The integration of the developed model is envisioned through a web application designed as a platform for healthcare professionals. This platform would provide doctors with an enhanced diagnostic tool, enabling more accurate and reliable disease detection by analyzing input signals using the generated model.
The framework, based on LSTM analysis of polysomnography (PSG) and oximetry data, enhances personalized apnea detection. The LSTM network design, which includes a bidirectional layer with dropout functionality, effectively captures complex temporal patterns, achieving an overall balanced accuracy of 79%, precision of 68%, and recall of 76% on the test set. These results surpass traditional diagnostic methods, offering a balanced approach between recall and specificity.
The model utilizes Long Short-Term Memory (LSTM) networks in combination with dense layers, optimized through hyperparameter tuning using the Weights and Biases (WandB) tool to address the imbalance between apneic and non-apneic events. While the model achieved promising results, it faced challenges related to false positives with confusion matrices showing a trade-off between recall and loss. Priority was given to recall, as the accurate detection of apneic events is critical in the clinical context.
Regarding interpretation, feature engineering played a crucial role in optimizing model performance. By extracting key statistical features such as standard deviation, amplitude, and gradient and applying a sliding window approach for sequence generation, the model’s sensitivity to apnea events was significantly improved. Visualizations such as parallel coordinates plots helped assess the impact of hyperparameters, while configuration management using the Hydra tool enabled systematic experimentation and the efficient handling of complex models.

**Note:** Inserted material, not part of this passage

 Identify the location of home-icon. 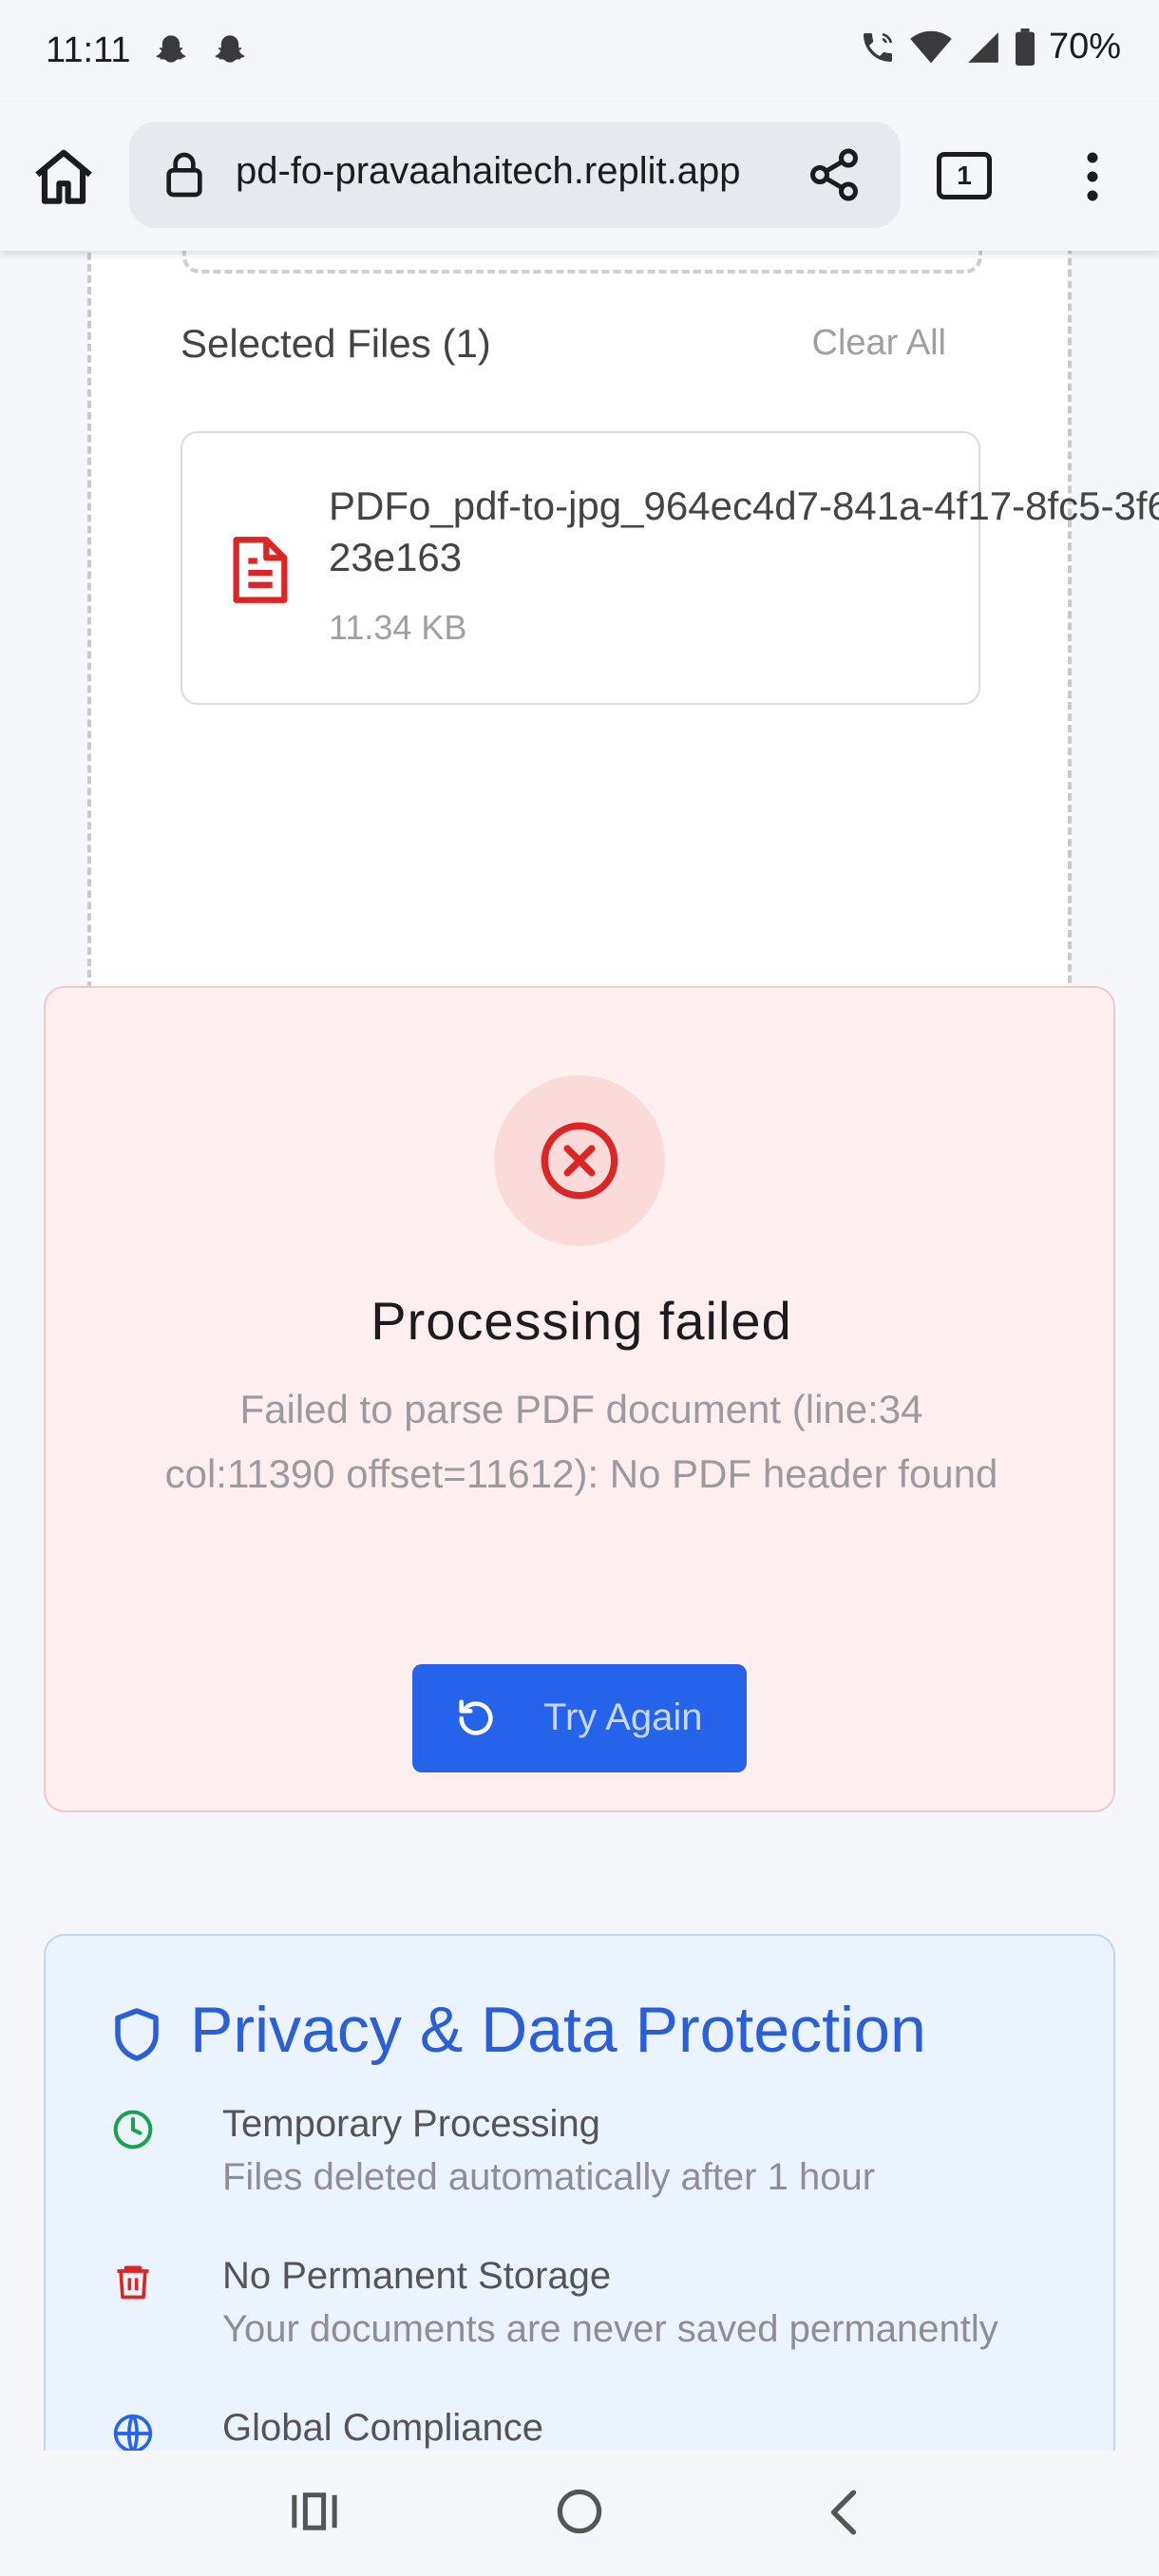
(63, 178).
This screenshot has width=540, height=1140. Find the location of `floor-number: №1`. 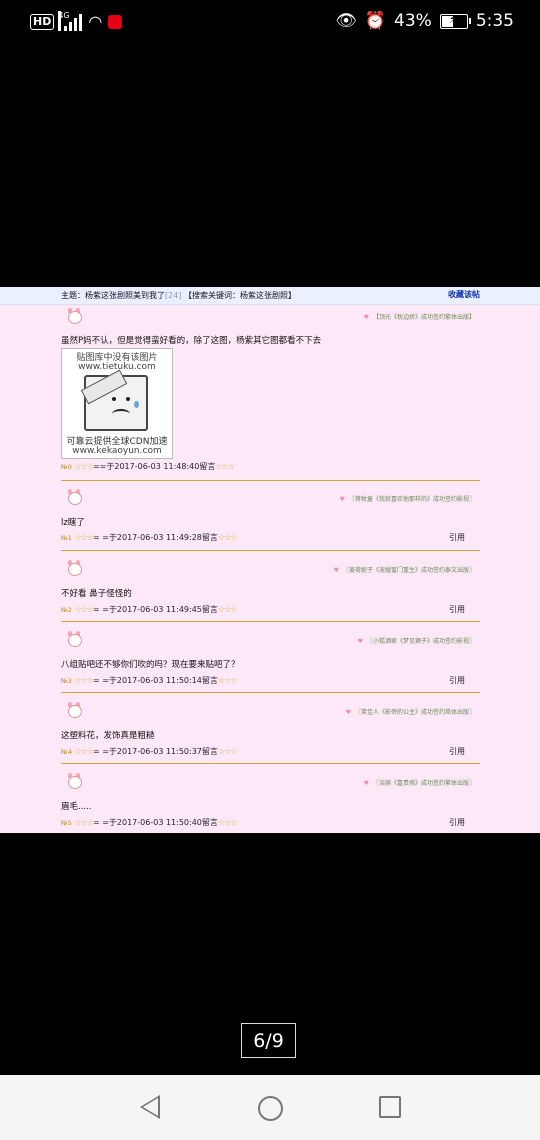

floor-number: №1 is located at coordinates (66, 538).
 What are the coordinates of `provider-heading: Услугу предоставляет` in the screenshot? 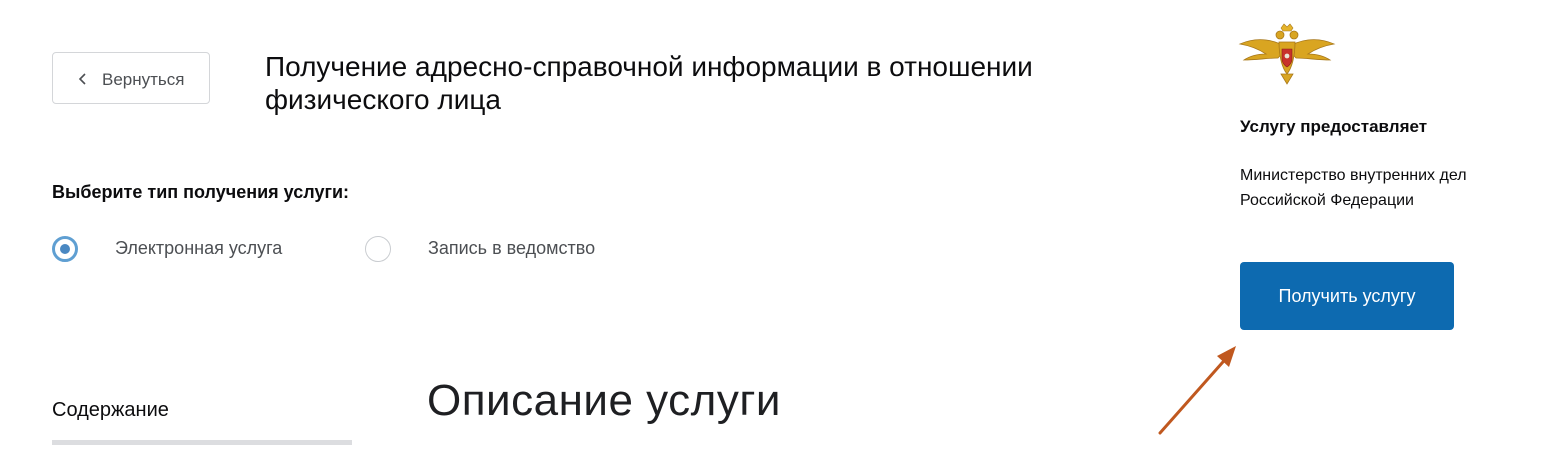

Hyperparameter optimization, which explored over 500,000 combinations, further refined the model to prevent overfitting and ensure robust performance on diverse patient data.
This framework has the potential to transform clinical practice by enabling early detection, personalized treatment planning, and improved management of patients with OSA. Future improvements will focus on further fine-tuning model parameters, reducing false positives, improving feature extraction, and incorporating real-time data from wearable devices and patient demographics to further enhance accuracy. With continued development, this machine learning approach promises significant advancements in the diagnosis and management of OSA, supporting more effective and data-driven solutions in sleep medicine.